> **RECORDS FOR THE EXERCISE**:
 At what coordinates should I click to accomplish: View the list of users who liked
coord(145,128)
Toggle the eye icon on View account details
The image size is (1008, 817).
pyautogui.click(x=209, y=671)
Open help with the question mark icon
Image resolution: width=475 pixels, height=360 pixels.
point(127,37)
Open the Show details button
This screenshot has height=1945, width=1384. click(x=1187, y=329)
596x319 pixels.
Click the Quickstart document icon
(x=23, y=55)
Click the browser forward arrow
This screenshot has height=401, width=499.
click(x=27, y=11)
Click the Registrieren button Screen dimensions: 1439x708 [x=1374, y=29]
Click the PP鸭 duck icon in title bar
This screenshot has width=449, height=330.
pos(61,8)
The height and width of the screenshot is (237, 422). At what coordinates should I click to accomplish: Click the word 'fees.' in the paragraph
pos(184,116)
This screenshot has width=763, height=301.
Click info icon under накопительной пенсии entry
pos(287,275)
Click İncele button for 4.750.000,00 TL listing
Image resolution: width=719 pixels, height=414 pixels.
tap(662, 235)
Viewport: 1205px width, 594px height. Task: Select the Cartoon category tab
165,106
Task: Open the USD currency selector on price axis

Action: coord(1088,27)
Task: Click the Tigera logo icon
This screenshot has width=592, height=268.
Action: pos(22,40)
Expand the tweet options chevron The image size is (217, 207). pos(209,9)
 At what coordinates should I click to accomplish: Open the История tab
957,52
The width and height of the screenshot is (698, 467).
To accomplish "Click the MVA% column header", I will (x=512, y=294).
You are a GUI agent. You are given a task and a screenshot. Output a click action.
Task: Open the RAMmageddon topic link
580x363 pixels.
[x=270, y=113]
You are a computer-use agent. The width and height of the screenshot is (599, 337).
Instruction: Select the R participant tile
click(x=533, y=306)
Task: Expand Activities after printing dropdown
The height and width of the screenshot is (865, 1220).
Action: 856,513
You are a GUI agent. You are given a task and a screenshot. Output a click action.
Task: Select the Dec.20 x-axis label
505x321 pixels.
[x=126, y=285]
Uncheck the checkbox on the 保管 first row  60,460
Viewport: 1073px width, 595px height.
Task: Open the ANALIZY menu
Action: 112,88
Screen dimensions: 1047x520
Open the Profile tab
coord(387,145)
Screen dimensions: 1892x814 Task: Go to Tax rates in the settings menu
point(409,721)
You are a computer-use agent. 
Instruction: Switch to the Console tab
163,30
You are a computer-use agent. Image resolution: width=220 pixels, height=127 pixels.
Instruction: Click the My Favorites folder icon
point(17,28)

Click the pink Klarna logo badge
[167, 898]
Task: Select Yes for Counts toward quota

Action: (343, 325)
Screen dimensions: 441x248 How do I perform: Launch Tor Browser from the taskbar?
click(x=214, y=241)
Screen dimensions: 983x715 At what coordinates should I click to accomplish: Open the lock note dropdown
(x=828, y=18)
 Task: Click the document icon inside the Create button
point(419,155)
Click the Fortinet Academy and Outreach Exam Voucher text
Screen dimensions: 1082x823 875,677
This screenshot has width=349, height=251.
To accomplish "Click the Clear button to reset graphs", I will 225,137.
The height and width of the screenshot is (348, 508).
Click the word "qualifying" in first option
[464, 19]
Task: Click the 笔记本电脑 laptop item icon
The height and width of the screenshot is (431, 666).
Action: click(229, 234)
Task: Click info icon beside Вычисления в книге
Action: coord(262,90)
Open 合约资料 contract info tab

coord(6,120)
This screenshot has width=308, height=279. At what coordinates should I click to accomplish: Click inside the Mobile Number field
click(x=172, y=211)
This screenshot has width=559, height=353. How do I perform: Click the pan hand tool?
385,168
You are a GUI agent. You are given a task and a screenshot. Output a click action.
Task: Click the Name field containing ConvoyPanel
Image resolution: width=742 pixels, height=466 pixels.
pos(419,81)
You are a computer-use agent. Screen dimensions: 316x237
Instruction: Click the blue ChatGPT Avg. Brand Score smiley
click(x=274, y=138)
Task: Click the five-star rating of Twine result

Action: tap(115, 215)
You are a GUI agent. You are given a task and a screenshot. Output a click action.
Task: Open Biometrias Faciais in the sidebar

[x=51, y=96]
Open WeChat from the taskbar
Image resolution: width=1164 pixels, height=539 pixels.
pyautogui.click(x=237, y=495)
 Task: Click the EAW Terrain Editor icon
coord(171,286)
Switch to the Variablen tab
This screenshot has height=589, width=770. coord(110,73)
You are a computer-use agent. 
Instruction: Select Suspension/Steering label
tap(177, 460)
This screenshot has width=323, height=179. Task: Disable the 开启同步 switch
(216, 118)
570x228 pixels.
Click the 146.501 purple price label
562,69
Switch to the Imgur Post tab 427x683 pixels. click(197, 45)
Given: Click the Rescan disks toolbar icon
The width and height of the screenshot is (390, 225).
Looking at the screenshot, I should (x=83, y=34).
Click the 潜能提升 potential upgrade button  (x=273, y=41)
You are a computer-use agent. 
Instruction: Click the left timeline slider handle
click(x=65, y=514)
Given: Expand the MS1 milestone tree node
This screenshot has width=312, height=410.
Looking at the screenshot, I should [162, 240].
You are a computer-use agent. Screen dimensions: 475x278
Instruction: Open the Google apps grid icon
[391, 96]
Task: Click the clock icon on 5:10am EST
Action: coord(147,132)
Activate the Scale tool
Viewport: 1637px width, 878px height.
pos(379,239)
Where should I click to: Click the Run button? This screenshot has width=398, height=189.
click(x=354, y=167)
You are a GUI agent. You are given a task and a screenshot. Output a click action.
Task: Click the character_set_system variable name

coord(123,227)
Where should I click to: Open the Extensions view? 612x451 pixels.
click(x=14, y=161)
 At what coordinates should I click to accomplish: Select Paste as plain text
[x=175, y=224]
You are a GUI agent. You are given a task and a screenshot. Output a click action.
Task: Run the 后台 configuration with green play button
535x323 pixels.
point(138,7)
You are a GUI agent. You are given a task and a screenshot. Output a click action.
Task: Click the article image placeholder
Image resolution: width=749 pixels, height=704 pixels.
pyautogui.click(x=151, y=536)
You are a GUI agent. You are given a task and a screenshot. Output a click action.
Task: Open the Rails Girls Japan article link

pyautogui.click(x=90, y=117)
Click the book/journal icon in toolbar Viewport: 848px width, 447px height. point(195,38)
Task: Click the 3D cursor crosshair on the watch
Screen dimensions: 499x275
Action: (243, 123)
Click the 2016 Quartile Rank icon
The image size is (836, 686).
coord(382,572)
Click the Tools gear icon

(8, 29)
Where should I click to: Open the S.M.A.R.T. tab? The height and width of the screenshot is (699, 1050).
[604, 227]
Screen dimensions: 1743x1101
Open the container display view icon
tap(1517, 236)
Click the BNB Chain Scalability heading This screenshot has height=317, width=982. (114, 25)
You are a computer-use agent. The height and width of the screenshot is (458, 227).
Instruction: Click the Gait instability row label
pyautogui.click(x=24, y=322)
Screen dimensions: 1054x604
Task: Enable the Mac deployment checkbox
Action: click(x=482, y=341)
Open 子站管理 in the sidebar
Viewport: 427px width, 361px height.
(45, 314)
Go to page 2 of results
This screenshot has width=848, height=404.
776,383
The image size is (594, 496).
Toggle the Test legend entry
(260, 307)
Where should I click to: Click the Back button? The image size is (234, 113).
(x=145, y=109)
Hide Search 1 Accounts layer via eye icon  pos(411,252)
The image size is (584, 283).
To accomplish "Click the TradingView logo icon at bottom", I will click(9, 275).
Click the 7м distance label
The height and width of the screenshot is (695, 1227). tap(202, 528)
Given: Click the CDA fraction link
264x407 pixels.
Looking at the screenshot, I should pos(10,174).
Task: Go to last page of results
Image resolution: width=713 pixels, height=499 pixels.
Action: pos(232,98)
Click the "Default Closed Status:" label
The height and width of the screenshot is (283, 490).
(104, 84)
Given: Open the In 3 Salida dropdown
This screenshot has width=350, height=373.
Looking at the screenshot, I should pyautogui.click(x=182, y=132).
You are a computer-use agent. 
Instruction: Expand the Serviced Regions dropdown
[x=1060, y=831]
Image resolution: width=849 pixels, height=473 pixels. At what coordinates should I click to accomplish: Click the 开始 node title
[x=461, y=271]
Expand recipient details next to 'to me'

> **EXERCISE DETAILS**:
Print, without alteration, only the lines above between the one holding "Task: Click the five-star" and the one holding "Click the 潜能提升", inclusive.

> **THE ANSWER**:
Task: Click the five-star rating of Twine result

Action: tap(115, 215)
You are a GUI agent. You are given a task and a screenshot. Output a click action.
Task: Open Biometrias Faciais in the sidebar

[x=51, y=96]
Open WeChat from the taskbar
Image resolution: width=1164 pixels, height=539 pixels.
pyautogui.click(x=237, y=495)
 Task: Click the EAW Terrain Editor icon
coord(171,286)
Switch to the Variablen tab
This screenshot has height=589, width=770. coord(110,73)
You are a computer-use agent. 
Instruction: Select Suspension/Steering label
tap(177, 460)
This screenshot has width=323, height=179. Task: Disable the 开启同步 switch
(216, 118)
570x228 pixels.
Click the 146.501 purple price label
562,69
Switch to the Imgur Post tab 427x683 pixels. click(197, 45)
Given: Click the Rescan disks toolbar icon
The width and height of the screenshot is (390, 225).
Looking at the screenshot, I should (x=83, y=34).
Click the 潜能提升 potential upgrade button  (x=273, y=41)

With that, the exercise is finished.